◆ Activity list:
**a)** Answer these from the news report about the hotel receptionist's death:
(i) At which court was the case heard?
(ii) Who found Ms Vento's body?
(iii) What was Cole holding during the attack?
**b)** Reproduce the part of the news report that begins with the words containing "Stephen Cole, 32, attacked" and ends with "the weeks beforehand.".

◆ Extract:
____

Man detained for killing Travelodge receptionist who ‘smiled at him the wrong way’
Marta Elena Vento, 27, was beaten to death with a set of hair-clippers in December
A man has been detained indefinitely for the "brutal" killing of a hotel receptionist after she "smiled" at him the wrong way.
Stephen Cole, 32, attacked Marta Elena Vento, a 27-year-old Spanish national who was working as a receptionist at the Travelodge in Bournemouth, Dorset, in December.
Cole, who suffers from paranoid schizophrenia, had pleaded guilty to manslaughter by reason of diminished responsibility.
On Tuesday, the court ordered him to be detained without limit under the Mental Health Act.
Judge Angela Morris, who presided the trial at Winchester Crown Court, said "irreversible failures" were made by those who did not spot the defendant’s deteriorating psychiatric state in the weeks beforehand.
The court heard how Cole, who was staying at the Travelodge, launched a prolonged attack on Ms Vento as she worked alone in the hotel reception.
Her body was found by the hotel manager as he opened up the premises on the morning of December 9.
A post-mortem examination indicated that the cause of death was multiple blunt force injuries.
Tom Wright, prosecuting, said "she had been brutally beaten" and suffered "injuries consistent with the repeated punching and kicking" captured by CCTV footage in the lobby.
He added the defendant had a pair of hair-clippers in his hand as he carried out the attack, in which Ms Vento suffered multiple head injuries.
Cole was arrested after walking into Bournemouth police station and telling the desk staff: "I have just killed someone in a hotel, I think she worked there."
He added: "I have had no sleep."
Mr Wright said a psychiatrist for the Crown concluded Cole was "actively psychotic" and suffering from "persecutory delusions and auditory hallucinations" at the time of the attack.
“At the time he was actively psychotic and this would amount to a partial defence of diminished responsibility,” he said.
He said Cole’s motive for the attack was that "it was a sudden impulse to the way she looked and smiled at him; he felt annoyed and she was looking down at him."

____

[Dataset records]
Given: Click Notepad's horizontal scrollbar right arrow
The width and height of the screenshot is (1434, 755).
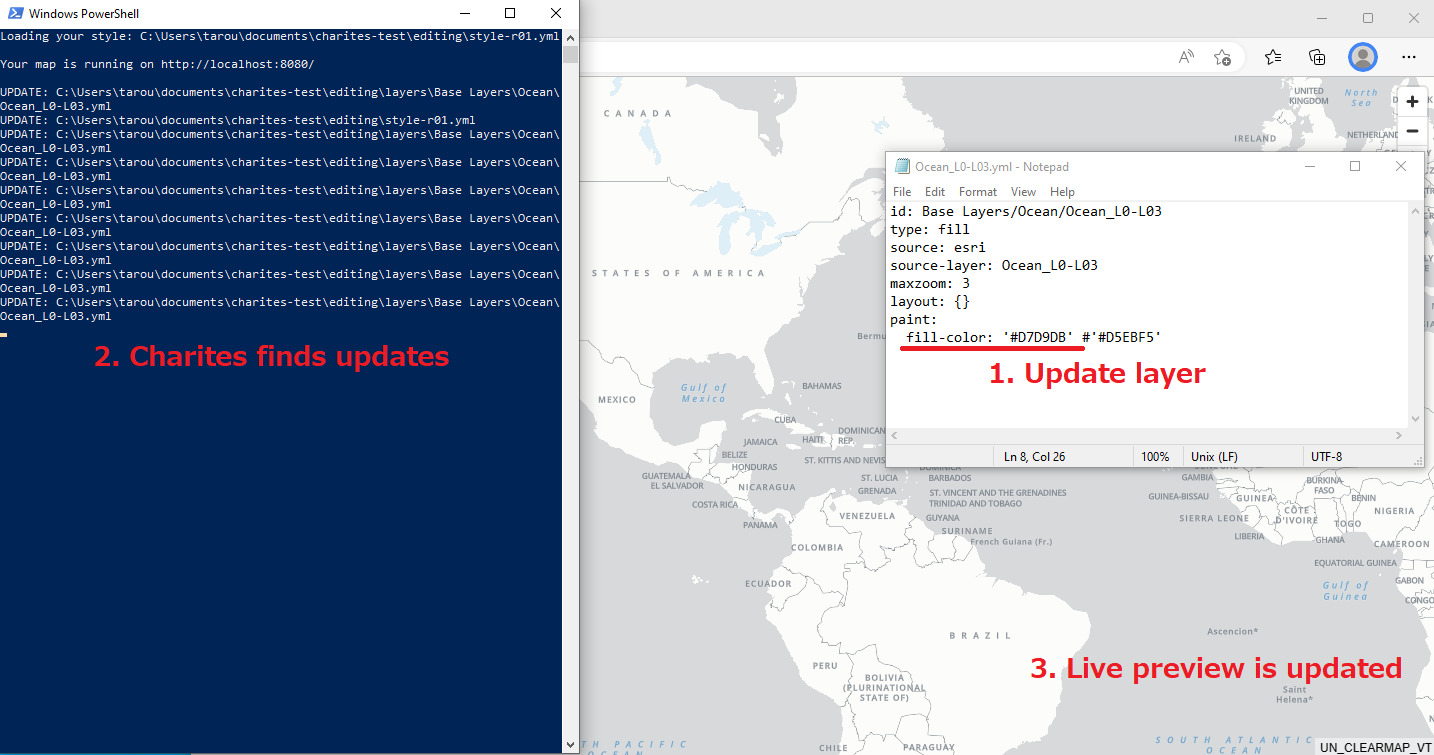Looking at the screenshot, I should [x=1399, y=435].
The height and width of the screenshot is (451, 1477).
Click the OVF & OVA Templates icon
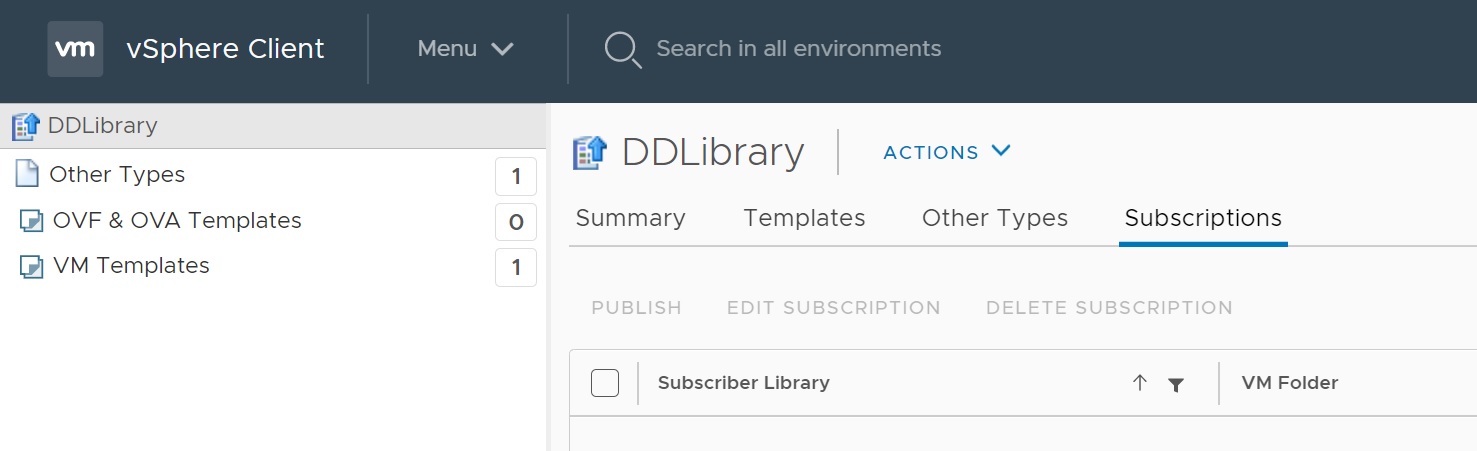pos(31,221)
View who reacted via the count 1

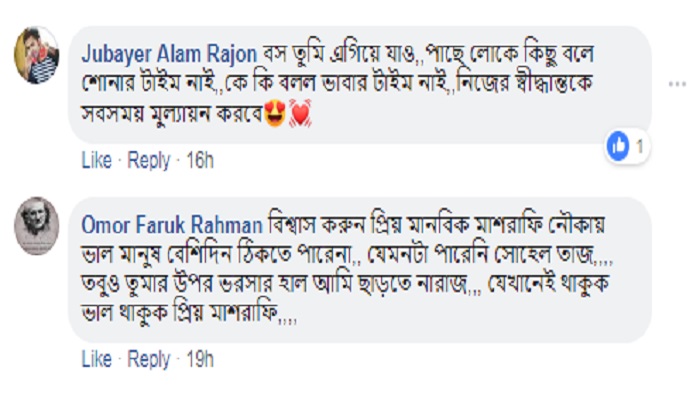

____

◆ Results of the exercise:
**a)**
(i) Winchester Crown Court
(ii) The hotel manager
(iii) A pair of hair-clippers

**b)**
Stephen Cole, 32, attacked Marta Elena Vento, a 27-year-old Spanish national who was working as a receptionist at the Travelodge in Bournemouth, Dorset, in December.
Cole, who suffers from paranoid schizophrenia, had pleaded guilty to manslaughter by reason of diminished responsibility.
On Tuesday, the court ordered him to be detained without limit under the Mental Health Act.
Judge Angela Morris, who presided the trial at Winchester Crown Court, said "irreversible failures" were made by those who did not spot the defendant’s deteriorating psychiatric state in the weeks beforehand.